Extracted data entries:
— begin —
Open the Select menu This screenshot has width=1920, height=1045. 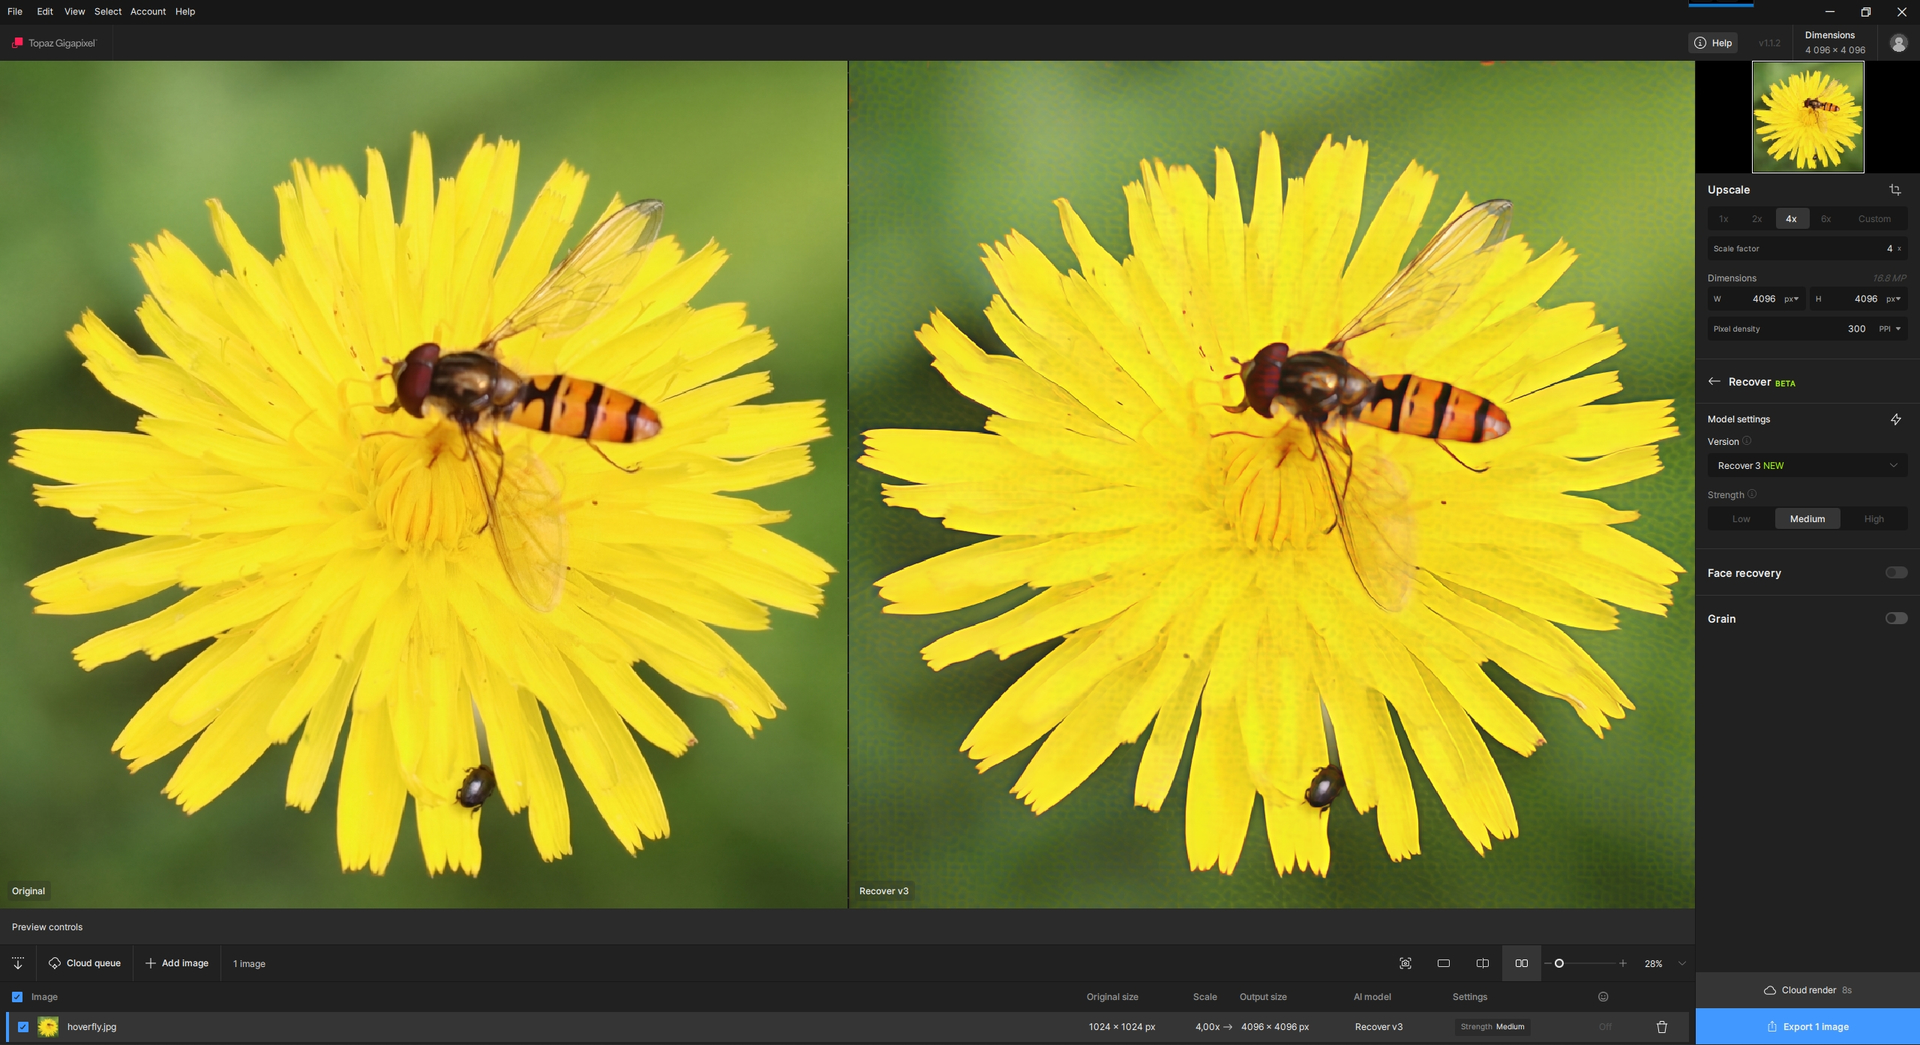click(x=107, y=12)
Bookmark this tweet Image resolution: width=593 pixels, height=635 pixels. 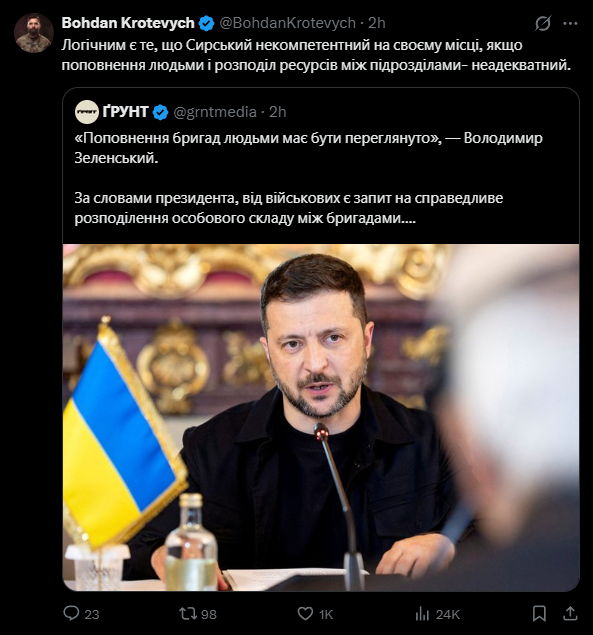click(539, 614)
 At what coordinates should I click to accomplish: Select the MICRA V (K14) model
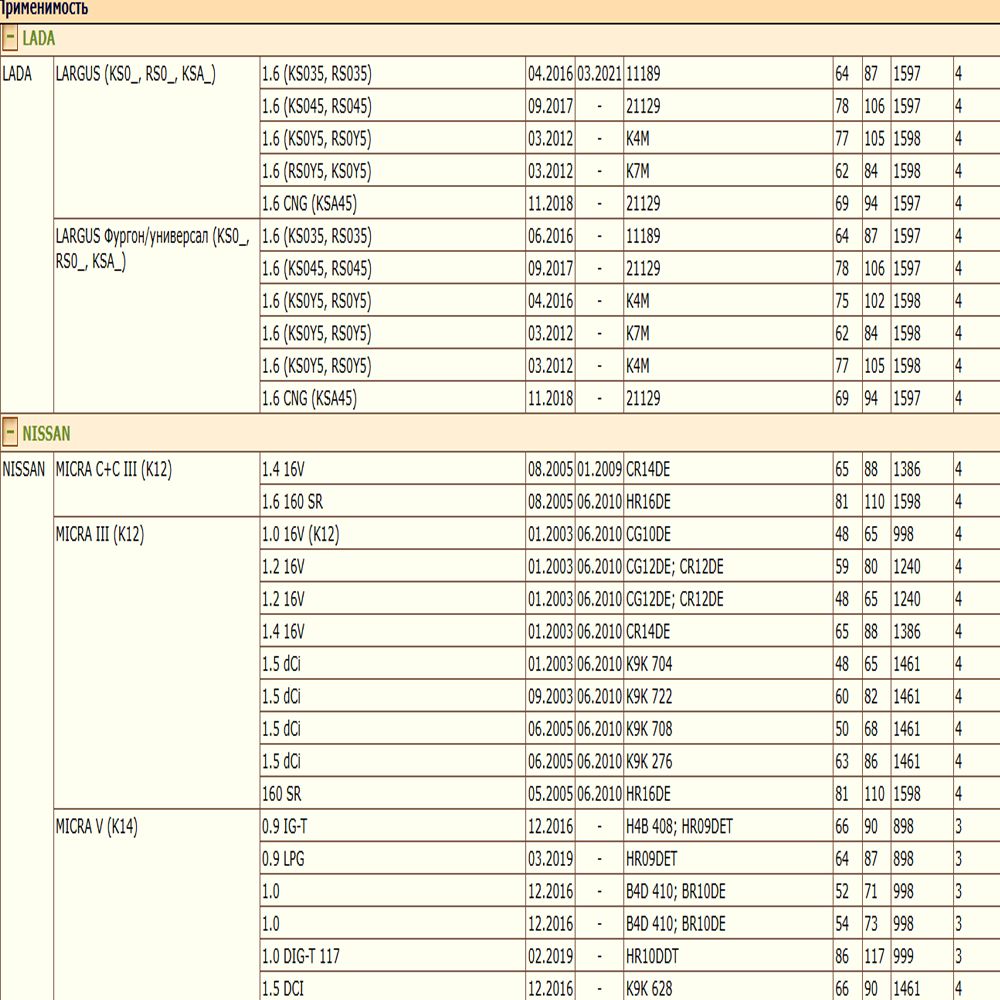point(96,827)
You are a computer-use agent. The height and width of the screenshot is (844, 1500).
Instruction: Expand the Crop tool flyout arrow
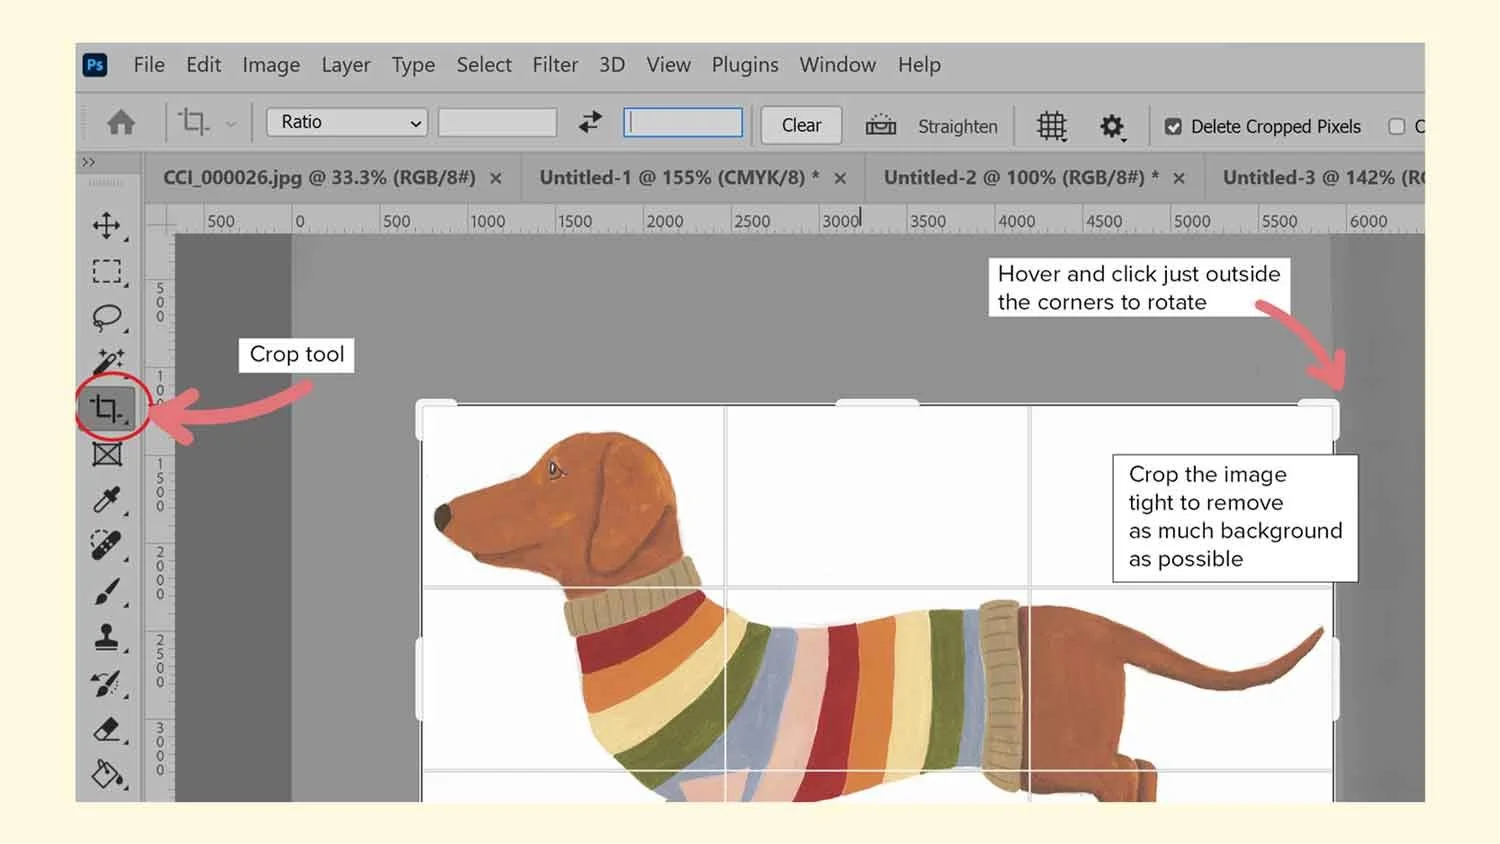231,122
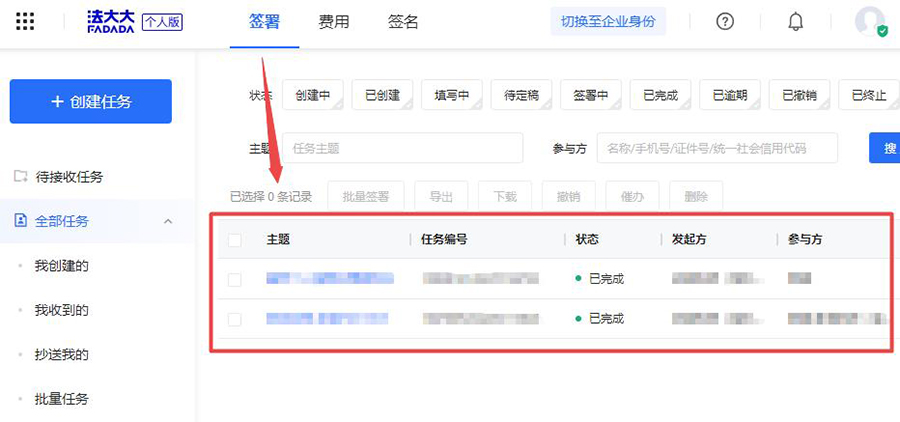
— end —
• [Directions] Rewrite the records from the line containing "You are a computer-use" through the end of the records, both ends included, leaving out the pictures and keeping the requests unchanged. Multiply every coordinate in the answers by 2.5 and round each result to a whole number, with halves rounded up.

• [Problem solution]
You are a computer-use agent. The height and width of the screenshot is (844, 1500).
Instruction: Expand the Crop tool flyout arrow
578,305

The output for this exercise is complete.